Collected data

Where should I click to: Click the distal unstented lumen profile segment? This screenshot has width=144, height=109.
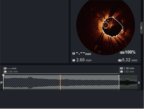pyautogui.click(x=128, y=82)
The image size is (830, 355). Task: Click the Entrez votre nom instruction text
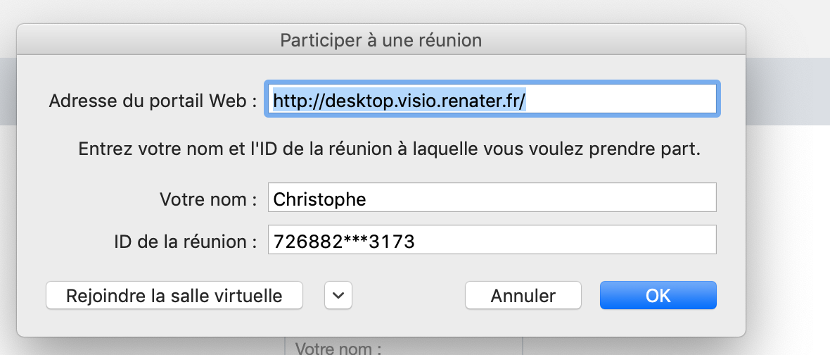(389, 149)
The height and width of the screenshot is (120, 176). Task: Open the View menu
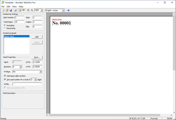(14, 6)
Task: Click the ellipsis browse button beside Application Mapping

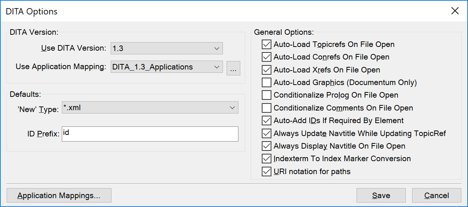Action: click(233, 68)
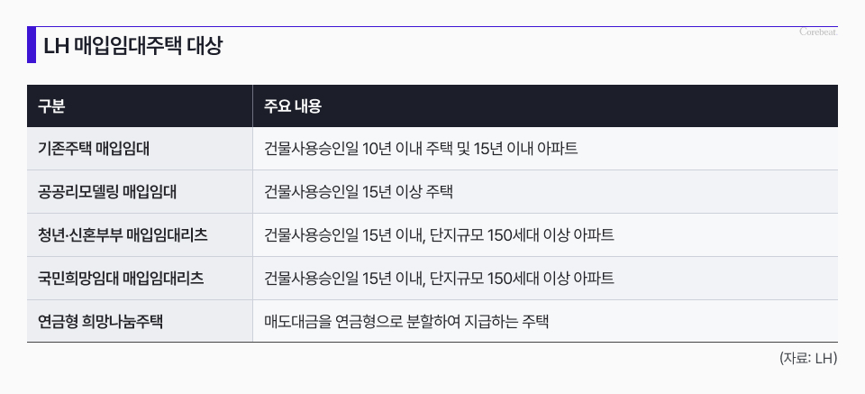Select the '구분' column header
Viewport: 865px width, 394px height.
51,106
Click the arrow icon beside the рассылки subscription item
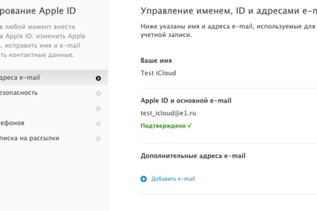 click(98, 139)
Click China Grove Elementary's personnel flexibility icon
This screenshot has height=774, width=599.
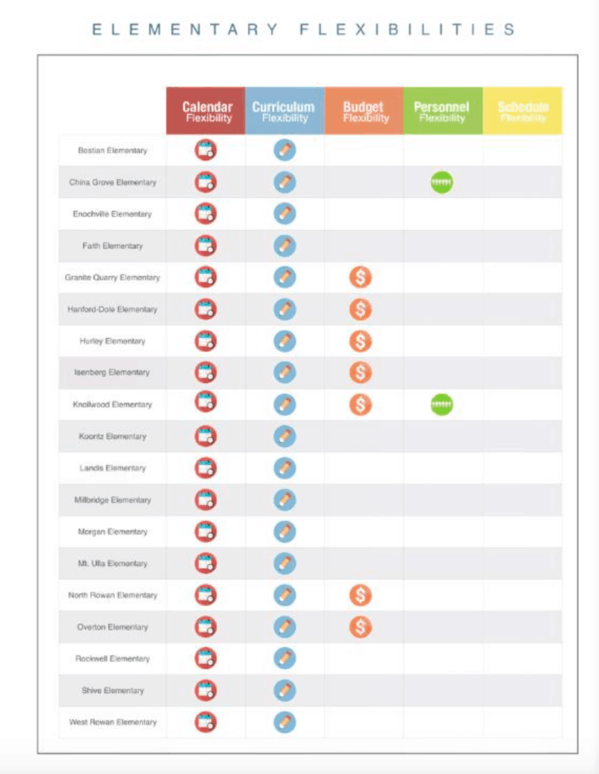(x=442, y=182)
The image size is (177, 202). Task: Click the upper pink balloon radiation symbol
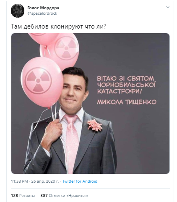tap(66, 48)
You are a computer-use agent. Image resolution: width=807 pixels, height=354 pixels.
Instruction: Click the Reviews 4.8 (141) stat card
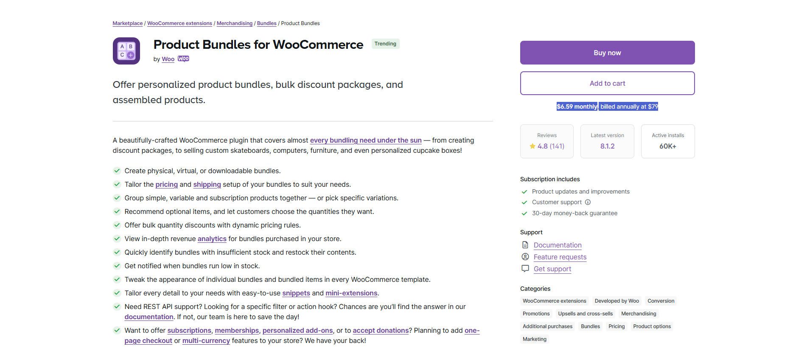pyautogui.click(x=546, y=141)
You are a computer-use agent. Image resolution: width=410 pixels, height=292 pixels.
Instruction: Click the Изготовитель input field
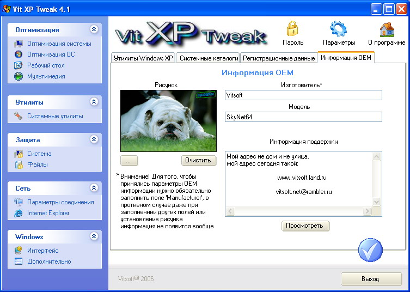303,95
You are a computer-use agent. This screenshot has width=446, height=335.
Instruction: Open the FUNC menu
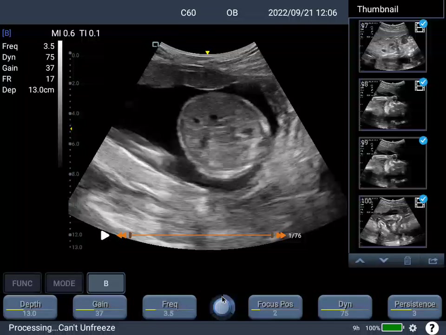[22, 283]
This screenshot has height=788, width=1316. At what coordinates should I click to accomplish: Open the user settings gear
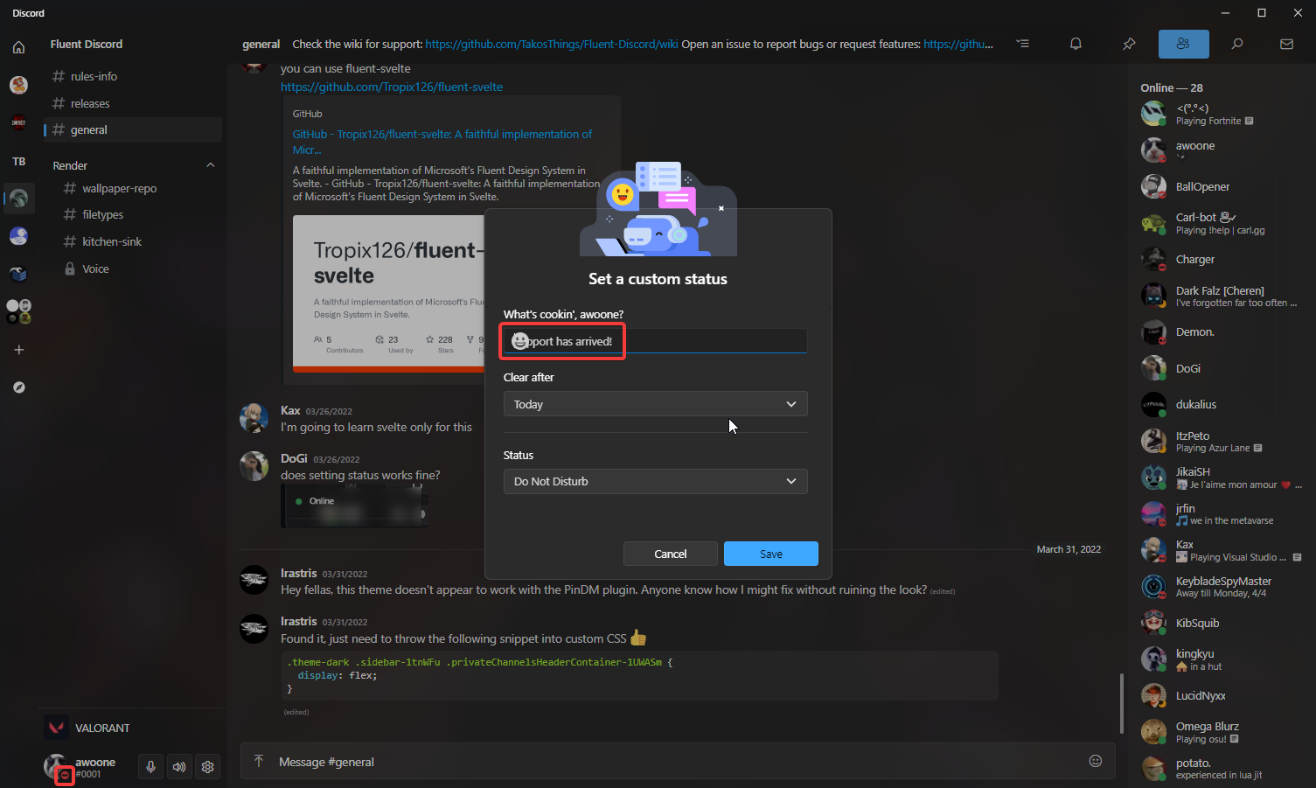207,766
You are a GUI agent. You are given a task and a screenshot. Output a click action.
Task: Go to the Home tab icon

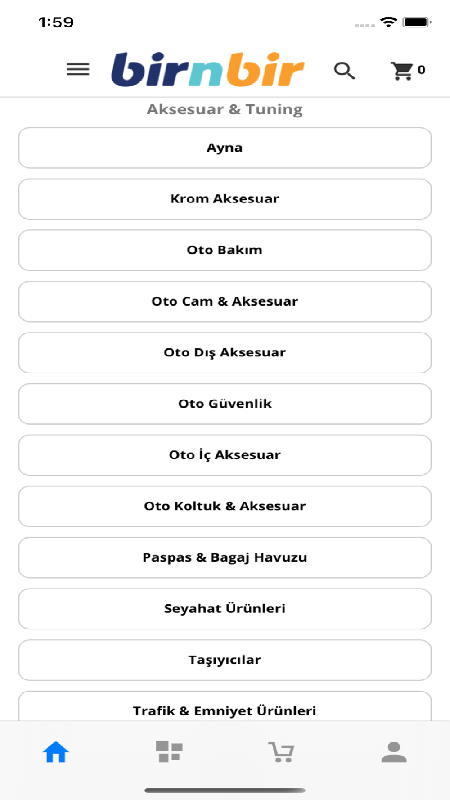[56, 752]
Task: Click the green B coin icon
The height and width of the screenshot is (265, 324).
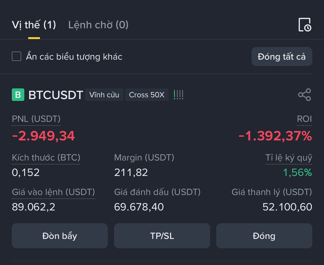Action: (18, 95)
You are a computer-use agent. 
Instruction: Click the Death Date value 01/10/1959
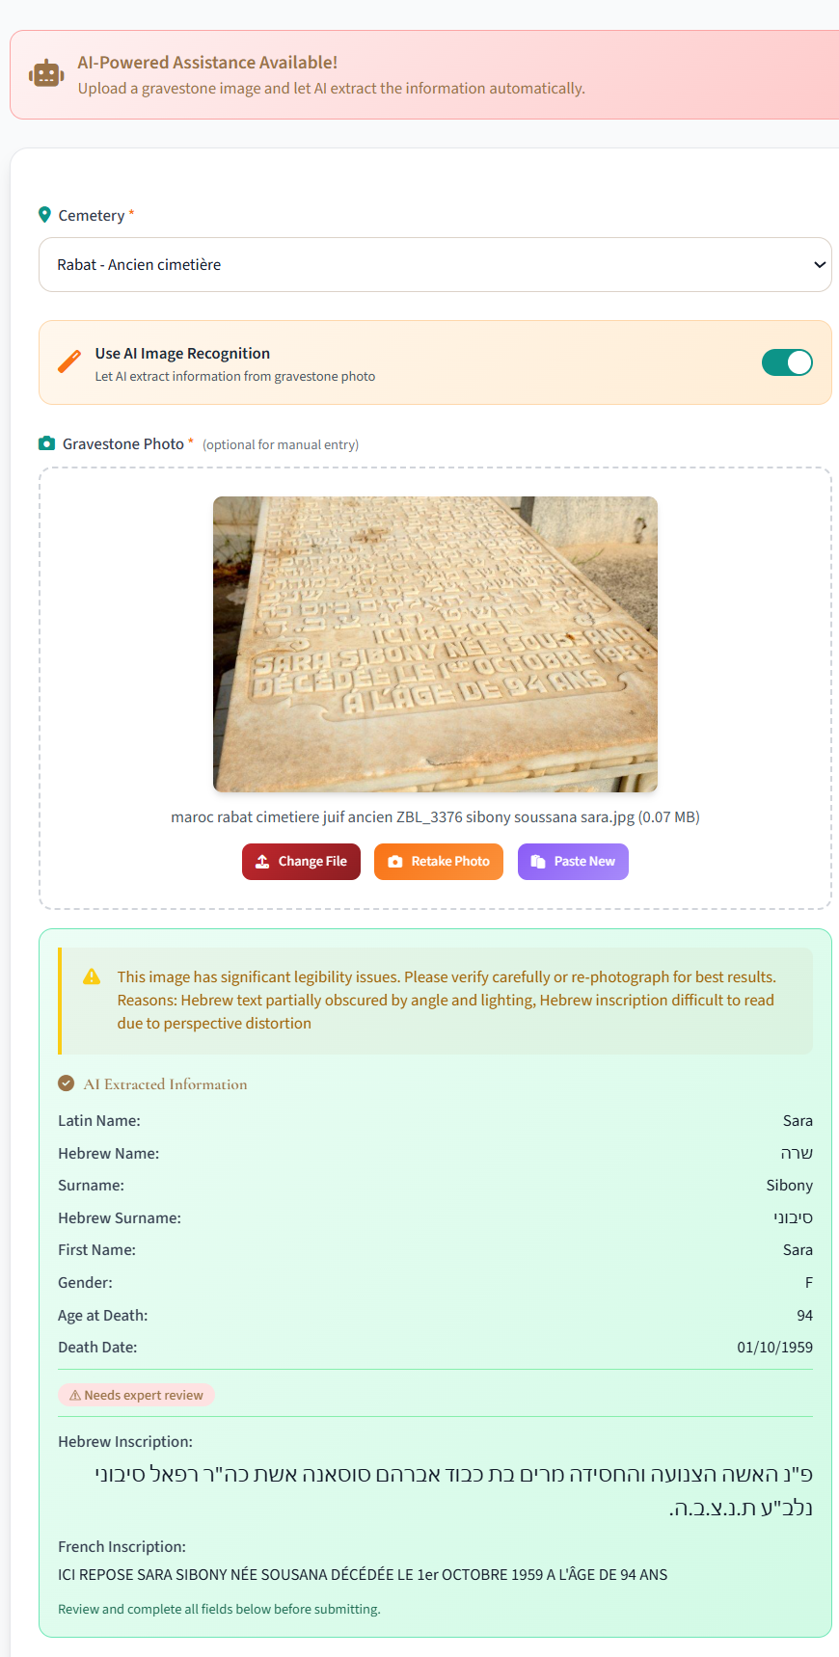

** WORK INSTRUCTIONS **
Your answer must be a single number: the count of lines in the records above that contain "computer".

** COMPLETED EXERCISE **
4